··· Data listing ···

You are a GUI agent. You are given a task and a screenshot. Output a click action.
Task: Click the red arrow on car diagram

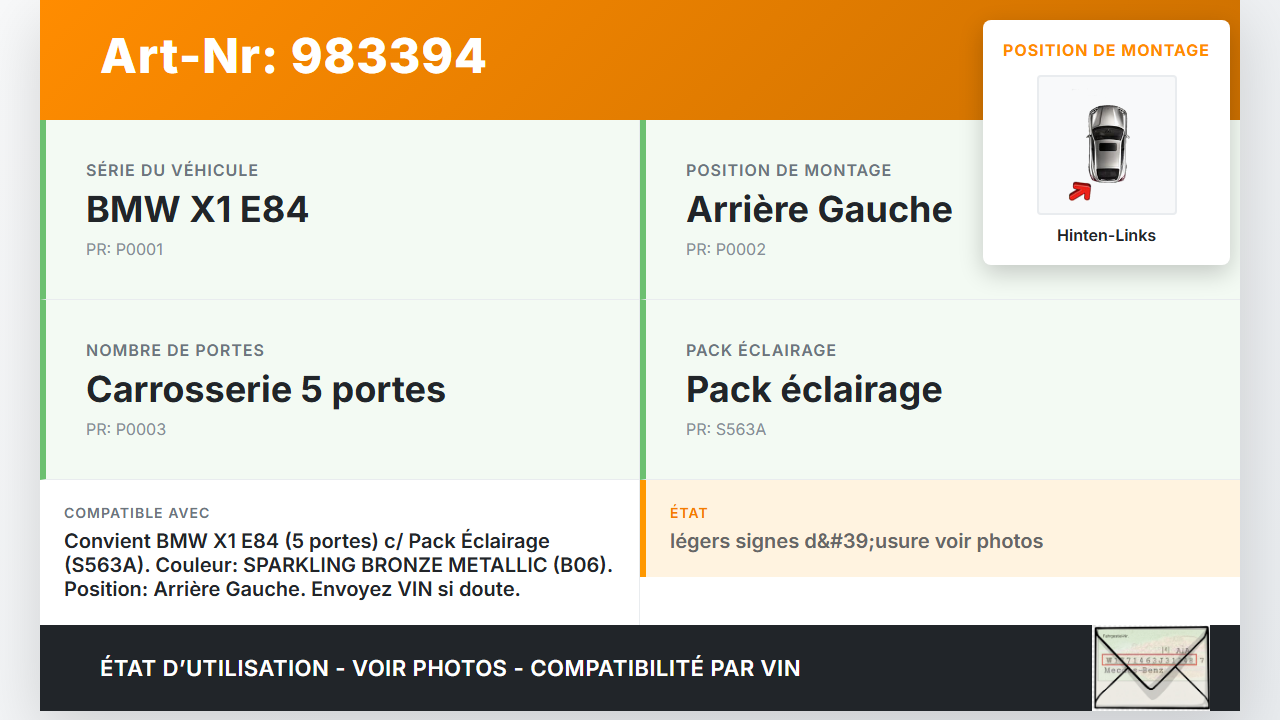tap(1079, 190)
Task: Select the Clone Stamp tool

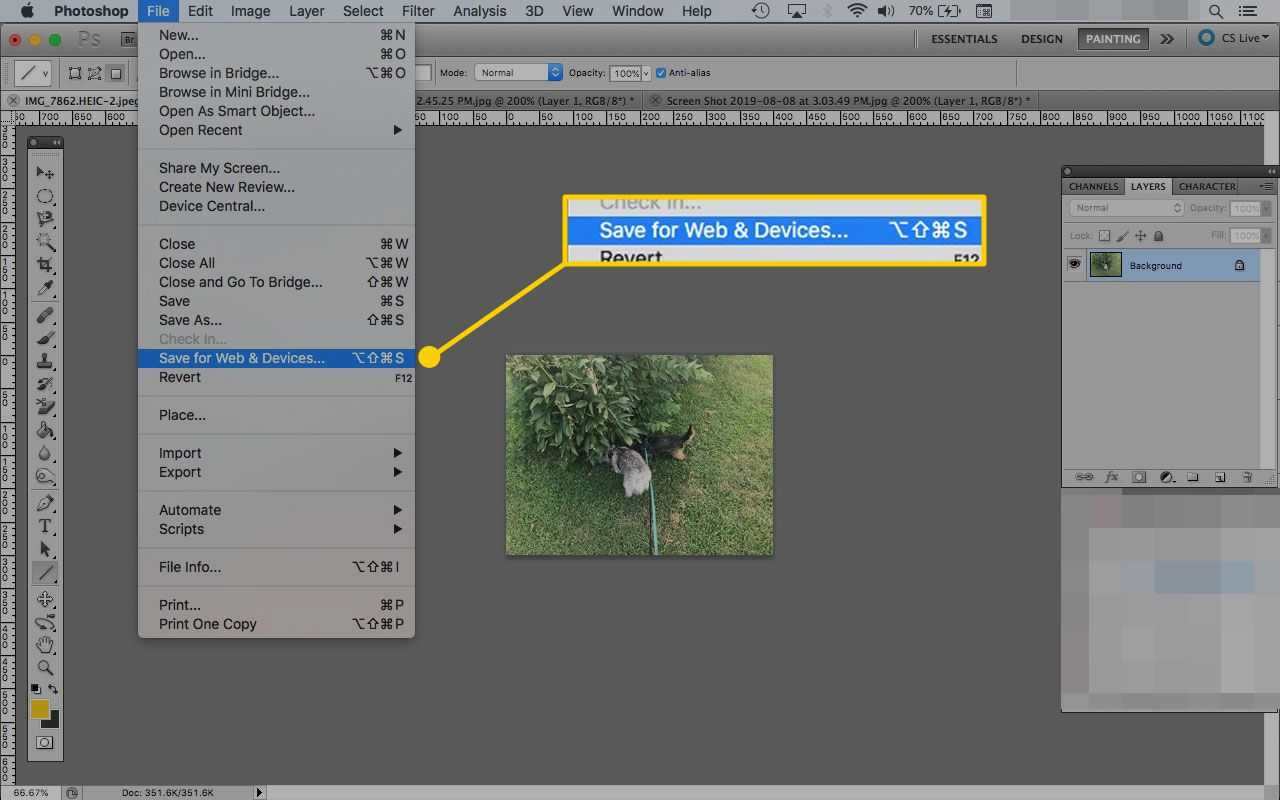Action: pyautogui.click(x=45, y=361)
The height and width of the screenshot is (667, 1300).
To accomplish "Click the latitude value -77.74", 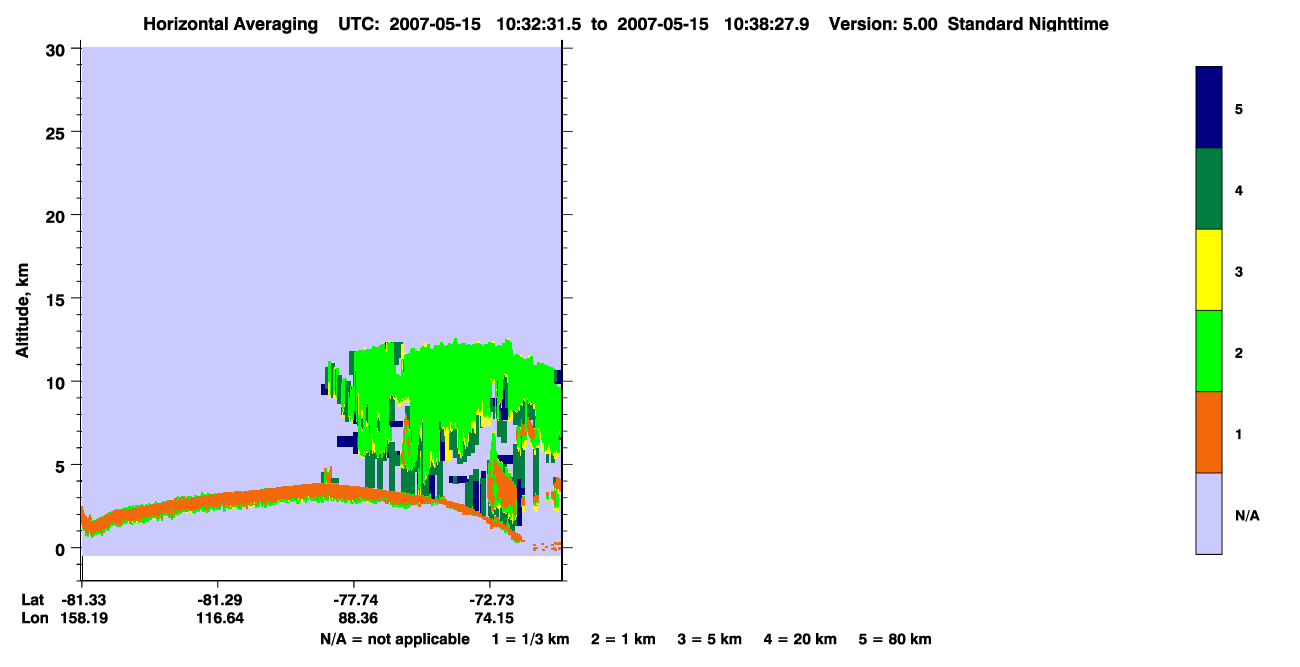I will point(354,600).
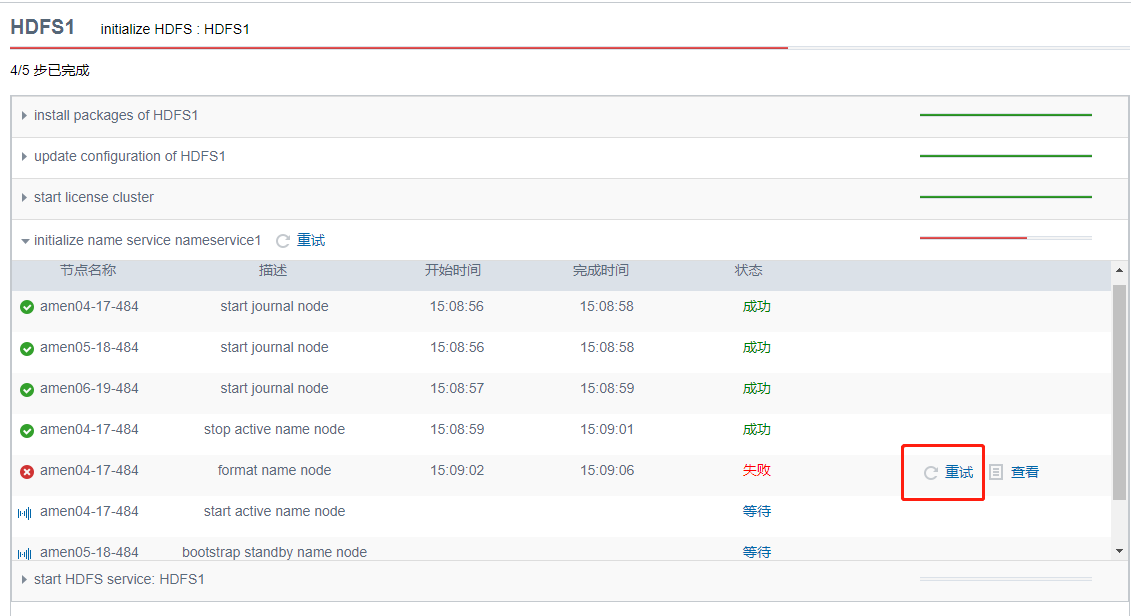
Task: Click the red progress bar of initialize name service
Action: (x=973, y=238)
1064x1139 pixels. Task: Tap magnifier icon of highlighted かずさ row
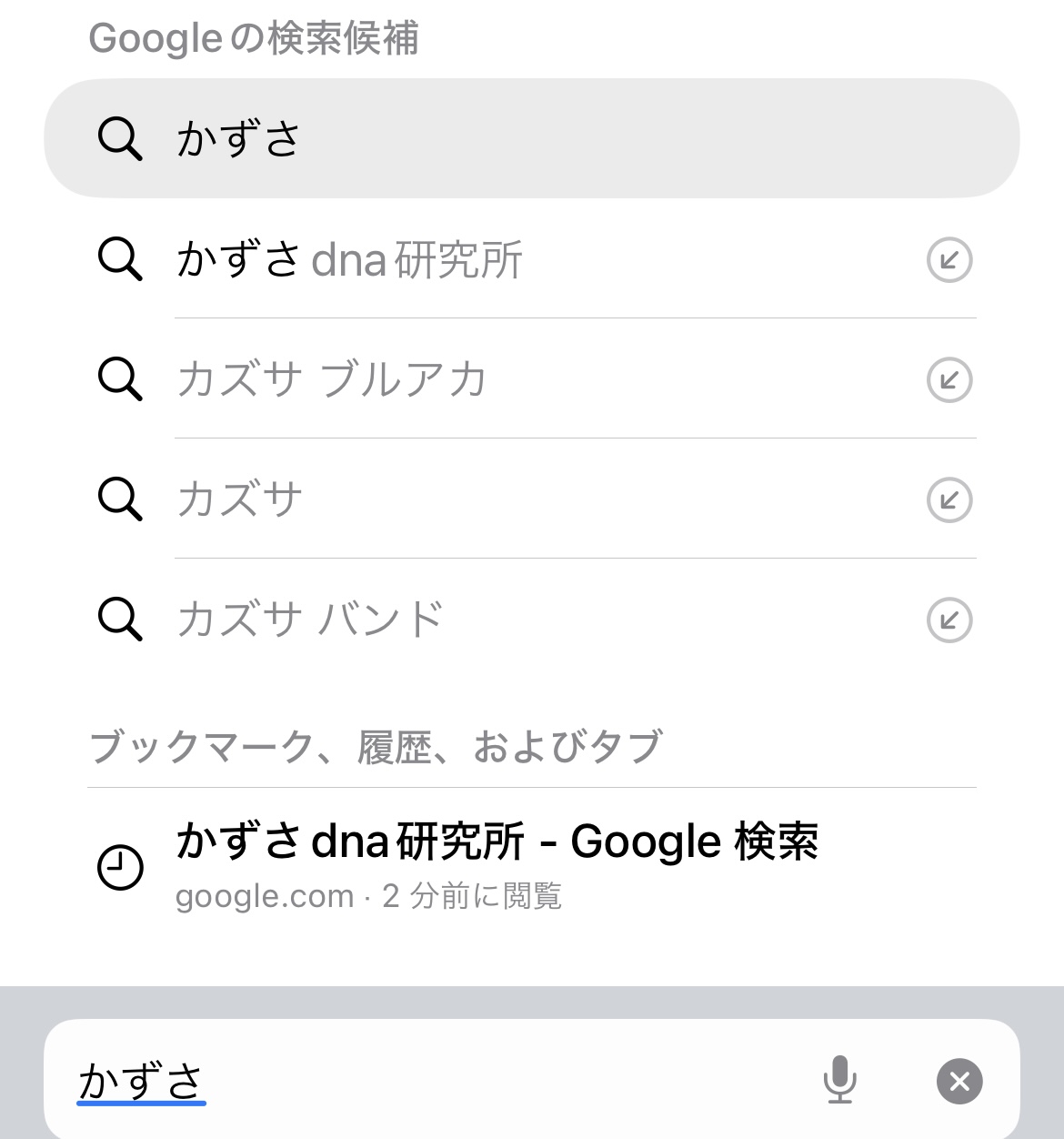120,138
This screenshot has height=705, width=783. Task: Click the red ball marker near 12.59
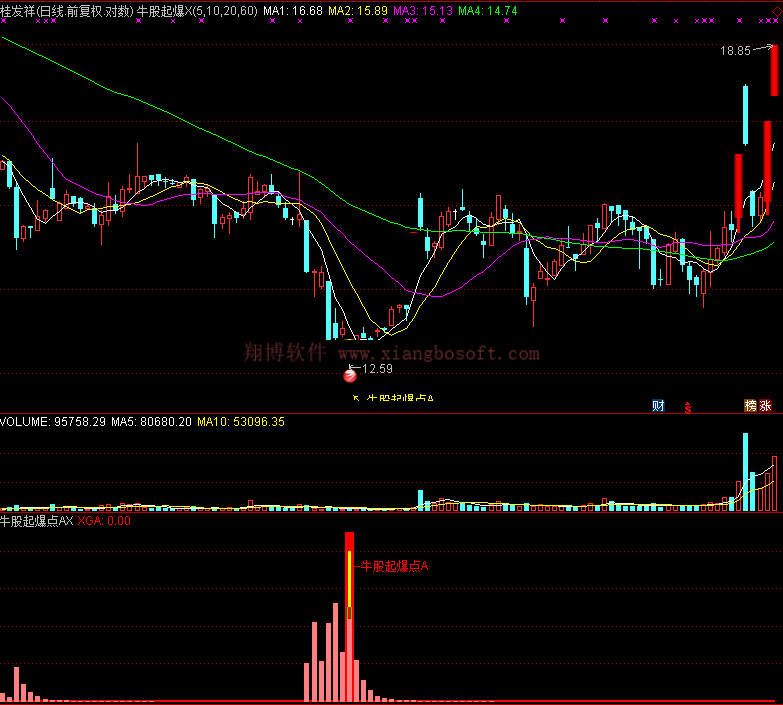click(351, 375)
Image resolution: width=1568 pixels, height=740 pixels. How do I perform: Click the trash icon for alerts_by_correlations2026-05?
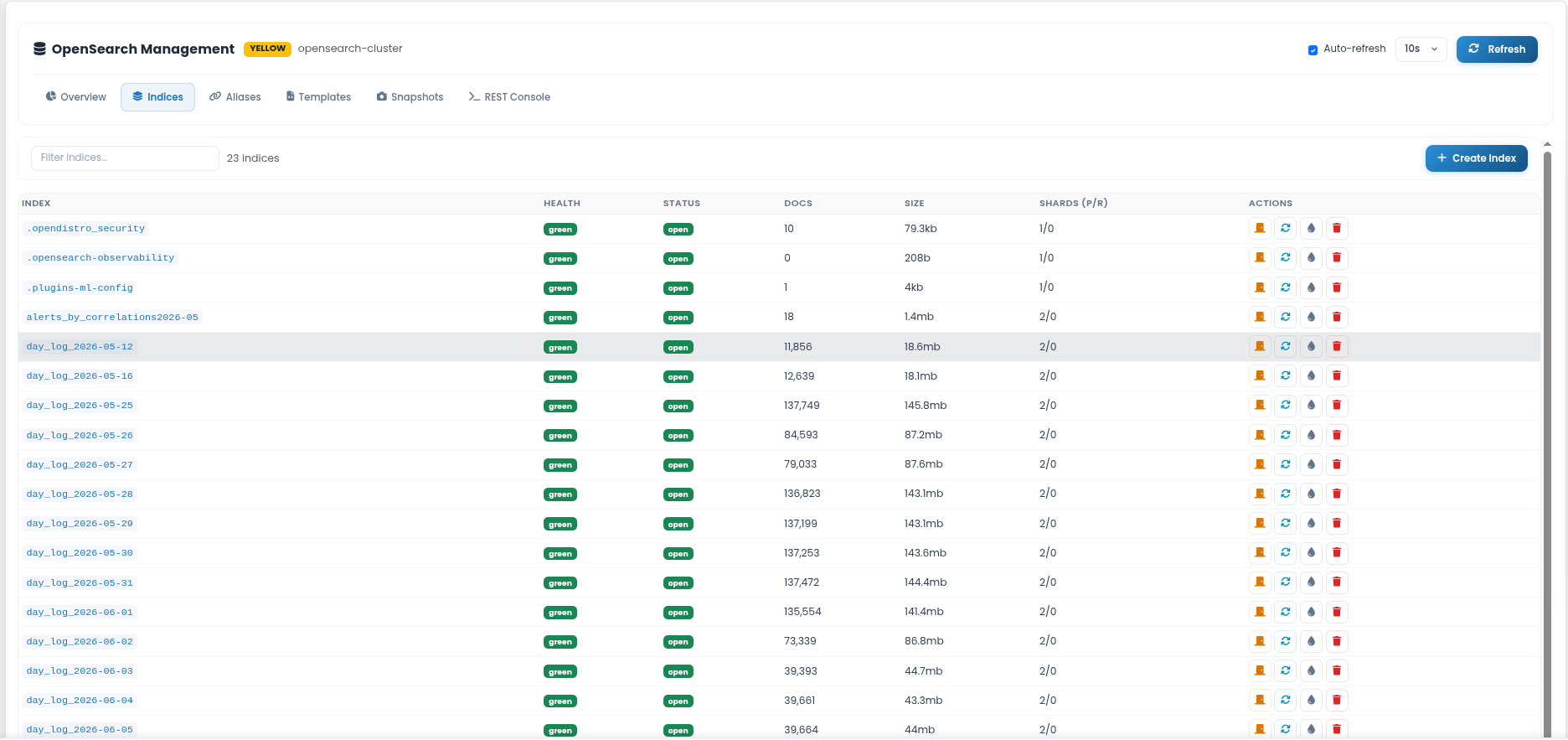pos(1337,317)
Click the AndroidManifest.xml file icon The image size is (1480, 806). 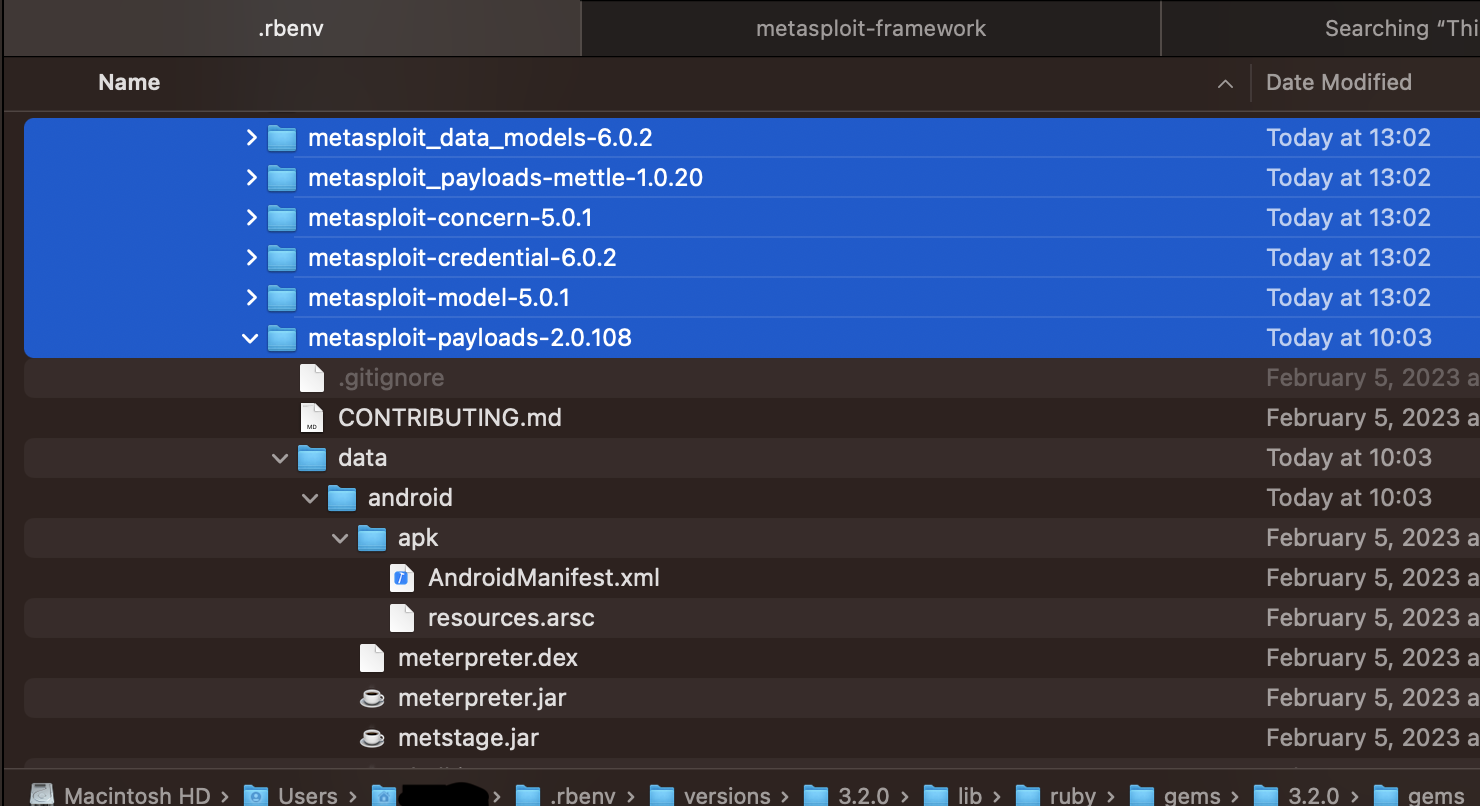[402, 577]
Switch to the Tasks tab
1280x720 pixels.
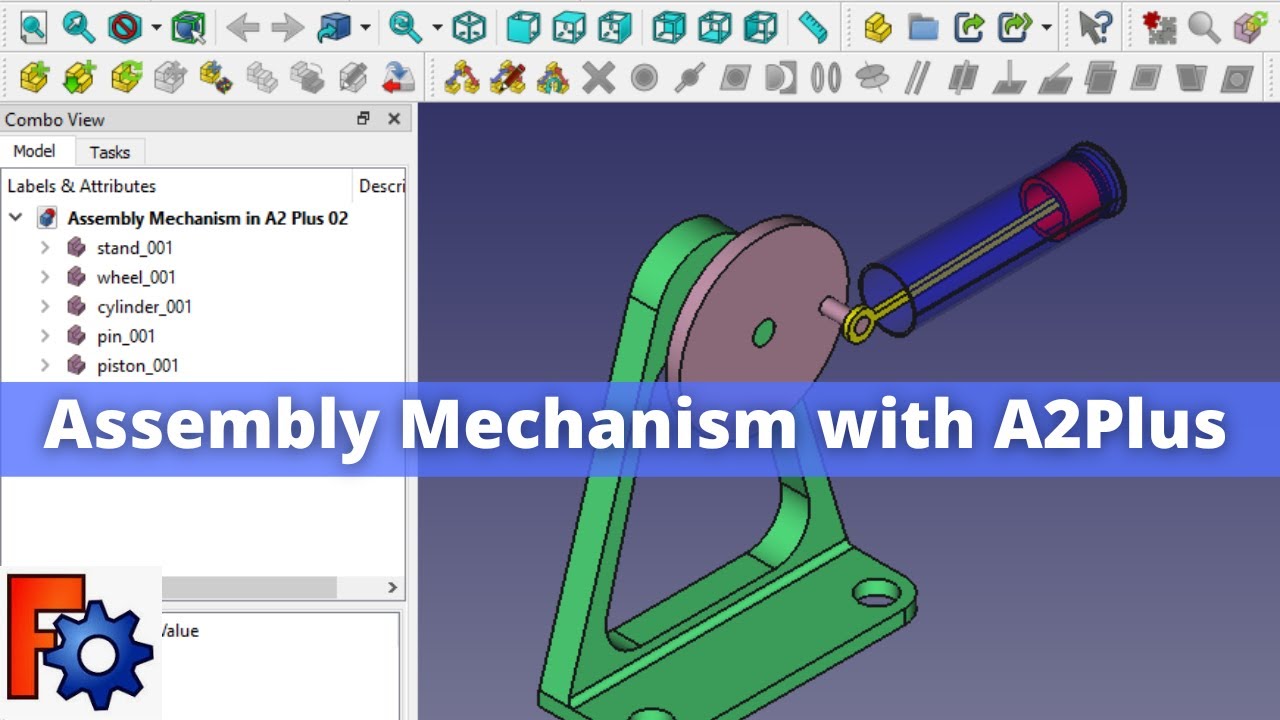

···

Brief - From the rows above, return every line that contains the word "screenshot".

Answer to the exercise -
You are a GUI agent. You are given a task and a screenshot. Output a click action.
The height and width of the screenshot is (667, 1300).
This screenshot has height=705, width=783. Task: Click the red ball marker near 12.59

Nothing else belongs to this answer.